Fictional version: Wealthy Sarah North had just buried her husband when Mr. Bellows showed up. He told people he was her cousin, but that was a lie. He was, in fact, an old crony of Sarah's deceased husband. Mr. Bellows had seen a picture of Sarah’s husband in the paper, and he’d come to town to blackmail her. Seems that Sarah’s dead husband had had left his past behind, and not in a good way. He’d left behind a wife, a couple of kids, and a jail sentence. Mr. Bellows was a lazy cuss, looking for easy living. He tried to frighten Sarah by threatening to expose her dead husband. He’d ruin her reputation since she’d never been legally married, and worse, her dead husband’s family would come and take all her money. Yes, Mr. Bellows thought he’d found a way to live out his life comfort. Unfortunately, he didn’t count on the fact that Mrs. North’s was totally aware of her dead husband's sins and she had quite a knowledge of herbs. She fixed him a particularly delicious dinner and plied him with liquor, then sent him to bed. The coroner never suspected that Mr. Bellow died from a dose of hemlock.

11/22/1850 -- Lizzie Benedict, wife of Frederick, was found dead on floor of their house, cause convulsions.

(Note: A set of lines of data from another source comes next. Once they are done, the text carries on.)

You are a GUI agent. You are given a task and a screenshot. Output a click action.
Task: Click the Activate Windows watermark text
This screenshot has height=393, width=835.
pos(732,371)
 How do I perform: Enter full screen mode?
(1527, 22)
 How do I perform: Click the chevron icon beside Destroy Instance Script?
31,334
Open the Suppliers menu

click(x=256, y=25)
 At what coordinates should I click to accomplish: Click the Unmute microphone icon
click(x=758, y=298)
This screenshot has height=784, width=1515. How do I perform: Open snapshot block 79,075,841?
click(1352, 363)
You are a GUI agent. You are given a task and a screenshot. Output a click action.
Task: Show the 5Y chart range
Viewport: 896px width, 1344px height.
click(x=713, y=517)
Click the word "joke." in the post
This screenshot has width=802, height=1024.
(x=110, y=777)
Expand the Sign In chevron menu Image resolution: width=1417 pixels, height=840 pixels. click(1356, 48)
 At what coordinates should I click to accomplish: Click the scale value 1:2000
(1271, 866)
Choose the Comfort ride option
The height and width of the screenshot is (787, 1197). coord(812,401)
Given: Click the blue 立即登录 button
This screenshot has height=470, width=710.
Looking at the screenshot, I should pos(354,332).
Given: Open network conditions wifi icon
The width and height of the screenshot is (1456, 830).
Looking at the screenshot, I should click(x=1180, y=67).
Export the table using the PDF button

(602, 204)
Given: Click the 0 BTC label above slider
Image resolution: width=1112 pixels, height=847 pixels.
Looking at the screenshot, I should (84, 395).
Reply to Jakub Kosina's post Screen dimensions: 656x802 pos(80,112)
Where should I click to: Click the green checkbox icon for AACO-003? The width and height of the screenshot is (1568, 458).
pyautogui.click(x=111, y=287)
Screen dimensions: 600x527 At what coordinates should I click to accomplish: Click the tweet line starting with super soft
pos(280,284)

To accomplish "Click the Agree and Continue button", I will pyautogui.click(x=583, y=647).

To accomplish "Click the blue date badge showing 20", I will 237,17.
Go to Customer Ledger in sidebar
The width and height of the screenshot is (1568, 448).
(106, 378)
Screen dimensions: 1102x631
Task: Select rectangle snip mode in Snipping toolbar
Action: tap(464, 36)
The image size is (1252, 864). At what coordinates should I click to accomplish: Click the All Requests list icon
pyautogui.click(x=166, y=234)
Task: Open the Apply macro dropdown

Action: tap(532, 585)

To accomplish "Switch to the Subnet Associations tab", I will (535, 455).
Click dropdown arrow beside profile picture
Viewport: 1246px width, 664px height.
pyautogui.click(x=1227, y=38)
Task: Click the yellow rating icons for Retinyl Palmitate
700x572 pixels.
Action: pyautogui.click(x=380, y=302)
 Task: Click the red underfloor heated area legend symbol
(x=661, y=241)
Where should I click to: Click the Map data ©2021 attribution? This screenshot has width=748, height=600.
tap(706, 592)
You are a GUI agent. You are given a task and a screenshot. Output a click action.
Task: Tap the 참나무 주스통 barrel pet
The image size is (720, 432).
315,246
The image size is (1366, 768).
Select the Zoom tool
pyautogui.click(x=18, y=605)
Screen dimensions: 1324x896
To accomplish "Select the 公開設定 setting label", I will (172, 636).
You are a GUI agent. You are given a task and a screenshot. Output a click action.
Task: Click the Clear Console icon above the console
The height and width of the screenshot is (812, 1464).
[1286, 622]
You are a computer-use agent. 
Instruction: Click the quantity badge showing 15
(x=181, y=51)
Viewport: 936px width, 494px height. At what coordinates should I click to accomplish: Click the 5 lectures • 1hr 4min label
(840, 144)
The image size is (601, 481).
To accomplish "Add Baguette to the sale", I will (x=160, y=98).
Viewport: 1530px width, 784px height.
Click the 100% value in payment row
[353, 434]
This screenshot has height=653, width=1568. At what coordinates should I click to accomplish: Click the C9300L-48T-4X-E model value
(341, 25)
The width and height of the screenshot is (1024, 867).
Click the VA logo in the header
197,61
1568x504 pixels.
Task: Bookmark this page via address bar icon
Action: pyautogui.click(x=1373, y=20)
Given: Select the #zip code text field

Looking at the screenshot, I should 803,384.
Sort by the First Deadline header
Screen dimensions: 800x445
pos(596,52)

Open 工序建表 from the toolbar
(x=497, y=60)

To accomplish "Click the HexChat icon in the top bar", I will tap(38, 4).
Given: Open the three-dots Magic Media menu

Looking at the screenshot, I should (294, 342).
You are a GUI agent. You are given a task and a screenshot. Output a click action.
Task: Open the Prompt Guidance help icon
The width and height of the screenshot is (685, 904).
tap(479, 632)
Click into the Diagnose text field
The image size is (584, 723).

Fictional Version: Ah, poor Lizzie. All that family money, and she didn’t live to enjoy it. Sadder still, she’d only been married to charming and affable Fred Benedict for a few months. Everyone had been amazed that she married at all. Lizzie was a plain girl. Okay, she was downright ugly. She also suffered poor health, including occasional seizures. But folks said love was blind and Fred fell hard. After they married, Lizzie had so much to live for. Unfortunately, so did Fred. Good old Fred, with a girlfriend in the next state--Miss Penelope Carlton. She was a blonde beauty, ten years his junior. He wanted her in a bad way, but without money, her father wouldn’t approve. Industrious Freddie found a way to get that money. He did his homework in more ways than one. Lizzie was the perfect choice. He figured belladonna would cause her to seizure and die. He was right.  

1 comment :

  1. LOLOL! Love it, Candice. You HAVE to follow up with a proposal on one of these. Very creative!